▸ **What the task requires**
Rewrite the entries below, changing "computer-use agent" to "screen assistant" everywhere and leaving everything else as it is.
— start Supplied entries —
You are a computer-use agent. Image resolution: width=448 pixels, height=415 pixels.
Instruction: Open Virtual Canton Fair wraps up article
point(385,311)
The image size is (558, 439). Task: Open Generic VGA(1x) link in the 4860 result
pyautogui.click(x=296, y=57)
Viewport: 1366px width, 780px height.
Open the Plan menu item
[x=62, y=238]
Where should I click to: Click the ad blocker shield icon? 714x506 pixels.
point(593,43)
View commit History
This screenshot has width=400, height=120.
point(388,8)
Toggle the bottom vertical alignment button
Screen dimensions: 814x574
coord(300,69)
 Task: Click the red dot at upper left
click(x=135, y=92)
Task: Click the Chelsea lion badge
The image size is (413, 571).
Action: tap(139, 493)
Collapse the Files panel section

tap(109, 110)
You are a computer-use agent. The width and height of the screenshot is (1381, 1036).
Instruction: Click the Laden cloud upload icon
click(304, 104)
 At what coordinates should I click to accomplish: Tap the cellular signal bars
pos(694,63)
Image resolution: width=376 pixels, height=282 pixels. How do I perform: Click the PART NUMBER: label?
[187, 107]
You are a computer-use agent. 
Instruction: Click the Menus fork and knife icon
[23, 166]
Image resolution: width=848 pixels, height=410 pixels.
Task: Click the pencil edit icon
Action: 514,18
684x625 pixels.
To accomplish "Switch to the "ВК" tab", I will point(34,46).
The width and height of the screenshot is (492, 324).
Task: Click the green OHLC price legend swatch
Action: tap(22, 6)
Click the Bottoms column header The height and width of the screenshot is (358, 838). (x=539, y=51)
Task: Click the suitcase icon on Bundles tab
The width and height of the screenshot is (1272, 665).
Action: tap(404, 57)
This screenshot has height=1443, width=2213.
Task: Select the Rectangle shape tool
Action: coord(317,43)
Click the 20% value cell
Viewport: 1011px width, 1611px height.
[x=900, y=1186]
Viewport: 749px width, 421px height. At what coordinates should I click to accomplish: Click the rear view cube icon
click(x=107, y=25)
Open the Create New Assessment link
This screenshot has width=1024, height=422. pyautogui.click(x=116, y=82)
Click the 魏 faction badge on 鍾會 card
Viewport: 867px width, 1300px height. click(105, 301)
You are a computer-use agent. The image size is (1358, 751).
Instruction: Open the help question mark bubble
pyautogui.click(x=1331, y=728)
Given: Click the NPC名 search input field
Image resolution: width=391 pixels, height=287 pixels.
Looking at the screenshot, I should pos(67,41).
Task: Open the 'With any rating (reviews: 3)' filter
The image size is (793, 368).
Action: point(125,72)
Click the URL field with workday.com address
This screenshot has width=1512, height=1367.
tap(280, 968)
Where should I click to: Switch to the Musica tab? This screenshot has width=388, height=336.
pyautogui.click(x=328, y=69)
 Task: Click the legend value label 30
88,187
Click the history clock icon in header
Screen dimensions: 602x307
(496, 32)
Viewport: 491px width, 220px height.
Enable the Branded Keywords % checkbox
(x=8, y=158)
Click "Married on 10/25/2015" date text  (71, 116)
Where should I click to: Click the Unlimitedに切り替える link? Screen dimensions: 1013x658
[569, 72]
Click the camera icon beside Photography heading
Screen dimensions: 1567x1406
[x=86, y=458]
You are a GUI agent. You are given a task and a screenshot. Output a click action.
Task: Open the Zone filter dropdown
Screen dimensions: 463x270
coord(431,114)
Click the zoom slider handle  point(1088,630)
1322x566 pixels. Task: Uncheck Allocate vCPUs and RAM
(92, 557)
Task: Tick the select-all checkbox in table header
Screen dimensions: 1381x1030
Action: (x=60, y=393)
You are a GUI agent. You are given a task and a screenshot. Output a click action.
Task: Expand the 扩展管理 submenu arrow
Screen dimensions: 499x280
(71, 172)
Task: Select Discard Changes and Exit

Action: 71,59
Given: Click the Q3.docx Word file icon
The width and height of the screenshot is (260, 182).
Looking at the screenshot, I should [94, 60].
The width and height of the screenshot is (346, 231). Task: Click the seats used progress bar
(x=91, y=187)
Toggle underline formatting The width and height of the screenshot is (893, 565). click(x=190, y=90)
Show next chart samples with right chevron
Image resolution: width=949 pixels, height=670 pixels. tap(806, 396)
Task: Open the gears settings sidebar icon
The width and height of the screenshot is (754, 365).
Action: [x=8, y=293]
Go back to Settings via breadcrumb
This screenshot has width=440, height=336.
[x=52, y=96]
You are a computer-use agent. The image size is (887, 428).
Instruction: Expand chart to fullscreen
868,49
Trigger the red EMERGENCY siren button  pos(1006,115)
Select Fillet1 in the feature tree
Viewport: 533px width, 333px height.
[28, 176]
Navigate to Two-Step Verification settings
— end Supplied entries —
▸ **Reply to the exercise**
You are a screen assistant. Image resolution: width=448 pixels, height=415 pixels.
Instruction: Open Virtual Canton Fair wraps up article
point(385,311)
The image size is (558, 439). Task: Open Generic VGA(1x) link in the 4860 result
pyautogui.click(x=296, y=57)
Viewport: 1366px width, 780px height.
Open the Plan menu item
[x=62, y=238]
Where should I click to: Click the ad blocker shield icon? 714x506 pixels.
point(593,43)
View commit History
This screenshot has width=400, height=120.
point(388,8)
Toggle the bottom vertical alignment button
Screen dimensions: 814x574
coord(300,69)
 Task: Click the red dot at upper left
click(x=135, y=92)
Task: Click the Chelsea lion badge
The image size is (413, 571).
Action: tap(139, 493)
Collapse the Files panel section

tap(109, 110)
You are a screen assistant. The width and height of the screenshot is (1381, 1036).
Instruction: Click the Laden cloud upload icon
click(304, 104)
 At what coordinates should I click to accomplish: Tap the cellular signal bars
pos(694,63)
Image resolution: width=376 pixels, height=282 pixels. How do I perform: Click the PART NUMBER: label?
[187, 107]
You are a screen assistant. 
Instruction: Click the Menus fork and knife icon
[23, 166]
Image resolution: width=848 pixels, height=410 pixels.
Task: Click the pencil edit icon
Action: 514,18
684x625 pixels.
To accomplish "Switch to the "ВК" tab", I will point(34,46).
The width and height of the screenshot is (492, 324).
Task: Click the green OHLC price legend swatch
Action: tap(22, 6)
Click the Bottoms column header The height and width of the screenshot is (358, 838). (x=539, y=51)
Task: Click the suitcase icon on Bundles tab
The width and height of the screenshot is (1272, 665).
Action: tap(404, 57)
This screenshot has height=1443, width=2213.
Task: Select the Rectangle shape tool
Action: coord(317,43)
Click the 20% value cell
Viewport: 1011px width, 1611px height.
[x=900, y=1186]
Viewport: 749px width, 421px height. At what coordinates should I click to accomplish: Click the rear view cube icon
click(x=107, y=25)
Open the Create New Assessment link
This screenshot has width=1024, height=422. pyautogui.click(x=116, y=82)
Click the 魏 faction badge on 鍾會 card
Viewport: 867px width, 1300px height. click(105, 301)
You are a screen assistant. The image size is (1358, 751).
Instruction: Open the help question mark bubble
pyautogui.click(x=1331, y=728)
Given: Click the NPC名 search input field
Image resolution: width=391 pixels, height=287 pixels.
Looking at the screenshot, I should pos(67,41).
Task: Open the 'With any rating (reviews: 3)' filter
The image size is (793, 368).
Action: point(125,72)
Click the URL field with workday.com address
This screenshot has width=1512, height=1367.
tap(280, 968)
Where should I click to: Switch to the Musica tab? This screenshot has width=388, height=336.
pyautogui.click(x=328, y=69)
 Task: Click the legend value label 30
88,187
Click the history clock icon in header
Screen dimensions: 602x307
(496, 32)
Viewport: 491px width, 220px height.
Enable the Branded Keywords % checkbox
(x=8, y=158)
Click "Married on 10/25/2015" date text  (71, 116)
Where should I click to: Click the Unlimitedに切り替える link? Screen dimensions: 1013x658
[569, 72]
Click the camera icon beside Photography heading
Screen dimensions: 1567x1406
[x=86, y=458]
You are a GUI agent. You are given a task and a screenshot. Output a click action.
Task: Open the Zone filter dropdown
Screen dimensions: 463x270
coord(431,114)
Click the zoom slider handle  point(1088,630)
1322x566 pixels. Task: Uncheck Allocate vCPUs and RAM
(92, 557)
Task: Tick the select-all checkbox in table header
Screen dimensions: 1381x1030
Action: (x=60, y=393)
You are a GUI agent. You are given a task and a screenshot. Output a click action.
Task: Expand the 扩展管理 submenu arrow
Screen dimensions: 499x280
(71, 172)
Task: Select Discard Changes and Exit

Action: 71,59
Given: Click the Q3.docx Word file icon
The width and height of the screenshot is (260, 182).
Looking at the screenshot, I should [94, 60].
The width and height of the screenshot is (346, 231). Task: Click the seats used progress bar
(x=91, y=187)
Toggle underline formatting The width and height of the screenshot is (893, 565). click(x=190, y=90)
Show next chart samples with right chevron
Image resolution: width=949 pixels, height=670 pixels. tap(806, 396)
Task: Open the gears settings sidebar icon
The width and height of the screenshot is (754, 365).
Action: [x=8, y=293]
Go back to Settings via breadcrumb
This screenshot has width=440, height=336.
[x=52, y=96]
You are a screen assistant. The image size is (887, 428).
Instruction: Expand chart to fullscreen
868,49
Trigger the red EMERGENCY siren button  pos(1006,115)
Select Fillet1 in the feature tree
Viewport: 533px width, 333px height.
[28, 176]
Navigate to Two-Step Verification settings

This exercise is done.